**PROBLEM DESCRIPTION**
Return all records exactly. Nothing may be added.

--*--

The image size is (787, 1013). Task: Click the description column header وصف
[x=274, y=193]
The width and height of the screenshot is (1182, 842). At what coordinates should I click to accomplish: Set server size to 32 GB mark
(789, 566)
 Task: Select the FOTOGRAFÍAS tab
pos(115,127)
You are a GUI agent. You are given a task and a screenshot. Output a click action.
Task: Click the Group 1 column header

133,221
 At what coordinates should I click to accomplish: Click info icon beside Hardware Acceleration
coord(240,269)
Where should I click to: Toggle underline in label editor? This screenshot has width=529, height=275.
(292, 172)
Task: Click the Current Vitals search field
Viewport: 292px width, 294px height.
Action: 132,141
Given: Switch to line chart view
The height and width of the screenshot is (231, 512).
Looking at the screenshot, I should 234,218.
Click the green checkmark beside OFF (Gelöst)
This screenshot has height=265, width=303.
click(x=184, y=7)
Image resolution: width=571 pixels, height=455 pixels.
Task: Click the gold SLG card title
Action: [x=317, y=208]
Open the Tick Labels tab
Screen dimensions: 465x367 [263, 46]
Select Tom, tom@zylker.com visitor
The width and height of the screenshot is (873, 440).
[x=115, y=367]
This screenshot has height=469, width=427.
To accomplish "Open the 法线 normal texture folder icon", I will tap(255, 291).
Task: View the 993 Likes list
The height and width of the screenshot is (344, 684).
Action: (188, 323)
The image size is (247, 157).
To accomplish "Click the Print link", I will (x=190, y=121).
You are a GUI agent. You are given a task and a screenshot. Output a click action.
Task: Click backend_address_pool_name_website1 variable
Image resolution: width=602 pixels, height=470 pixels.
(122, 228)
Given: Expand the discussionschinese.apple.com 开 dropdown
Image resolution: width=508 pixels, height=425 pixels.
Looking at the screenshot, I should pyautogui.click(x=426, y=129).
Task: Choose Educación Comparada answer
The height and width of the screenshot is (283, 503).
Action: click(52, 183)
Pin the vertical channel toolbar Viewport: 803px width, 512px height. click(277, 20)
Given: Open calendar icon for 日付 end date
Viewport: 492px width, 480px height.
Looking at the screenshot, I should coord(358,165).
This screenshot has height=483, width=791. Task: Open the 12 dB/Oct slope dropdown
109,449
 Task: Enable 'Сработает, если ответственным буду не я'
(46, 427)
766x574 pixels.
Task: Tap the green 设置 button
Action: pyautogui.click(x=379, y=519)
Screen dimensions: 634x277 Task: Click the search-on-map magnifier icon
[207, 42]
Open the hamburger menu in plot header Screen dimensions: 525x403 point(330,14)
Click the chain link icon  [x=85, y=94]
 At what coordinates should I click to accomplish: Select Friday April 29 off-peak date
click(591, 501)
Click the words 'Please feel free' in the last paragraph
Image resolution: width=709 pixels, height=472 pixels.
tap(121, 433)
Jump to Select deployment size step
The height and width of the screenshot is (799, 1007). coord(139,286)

--*--

**RESULT OF THIS TASK**
The image size is (787, 1013). Task: Click the description column header وصف
[x=274, y=193]
The width and height of the screenshot is (1182, 842). At what coordinates should I click to accomplish: Set server size to 32 GB mark
(789, 566)
 Task: Select the FOTOGRAFÍAS tab
pos(115,127)
You are a GUI agent. You are given a task and a screenshot. Output a click action.
Task: Click the Group 1 column header

133,221
 At what coordinates should I click to accomplish: Click info icon beside Hardware Acceleration
coord(240,269)
Where should I click to: Toggle underline in label editor? This screenshot has width=529, height=275.
(292, 172)
Task: Click the Current Vitals search field
Viewport: 292px width, 294px height.
Action: 132,141
Given: Switch to line chart view
The height and width of the screenshot is (231, 512).
Looking at the screenshot, I should 234,218.
Click the green checkmark beside OFF (Gelöst)
This screenshot has height=265, width=303.
click(x=184, y=7)
Image resolution: width=571 pixels, height=455 pixels.
Task: Click the gold SLG card title
Action: [x=317, y=208]
Open the Tick Labels tab
Screen dimensions: 465x367 [263, 46]
Select Tom, tom@zylker.com visitor
The width and height of the screenshot is (873, 440).
[x=115, y=367]
This screenshot has height=469, width=427.
To accomplish "Open the 法线 normal texture folder icon", I will tap(255, 291).
Task: View the 993 Likes list
The height and width of the screenshot is (344, 684).
Action: (188, 323)
The image size is (247, 157).
To accomplish "Click the Print link", I will (x=190, y=121).
You are a GUI agent. You are given a task and a screenshot. Output a click action.
Task: Click backend_address_pool_name_website1 variable
Image resolution: width=602 pixels, height=470 pixels.
(122, 228)
Given: Expand the discussionschinese.apple.com 开 dropdown
Image resolution: width=508 pixels, height=425 pixels.
Looking at the screenshot, I should pyautogui.click(x=426, y=129).
Task: Choose Educación Comparada answer
The height and width of the screenshot is (283, 503).
Action: click(52, 183)
Pin the vertical channel toolbar Viewport: 803px width, 512px height. click(277, 20)
Given: Open calendar icon for 日付 end date
Viewport: 492px width, 480px height.
Looking at the screenshot, I should coord(358,165).
This screenshot has height=483, width=791. Task: Open the 12 dB/Oct slope dropdown
109,449
 Task: Enable 'Сработает, если ответственным буду не я'
(46, 427)
766x574 pixels.
Task: Tap the green 设置 button
Action: pyautogui.click(x=379, y=519)
Screen dimensions: 634x277 Task: Click the search-on-map magnifier icon
[207, 42]
Open the hamburger menu in plot header Screen dimensions: 525x403 point(330,14)
Click the chain link icon  [x=85, y=94]
 At what coordinates should I click to accomplish: Select Friday April 29 off-peak date
click(591, 501)
Click the words 'Please feel free' in the last paragraph
Image resolution: width=709 pixels, height=472 pixels.
tap(121, 433)
Jump to Select deployment size step
The height and width of the screenshot is (799, 1007). coord(139,286)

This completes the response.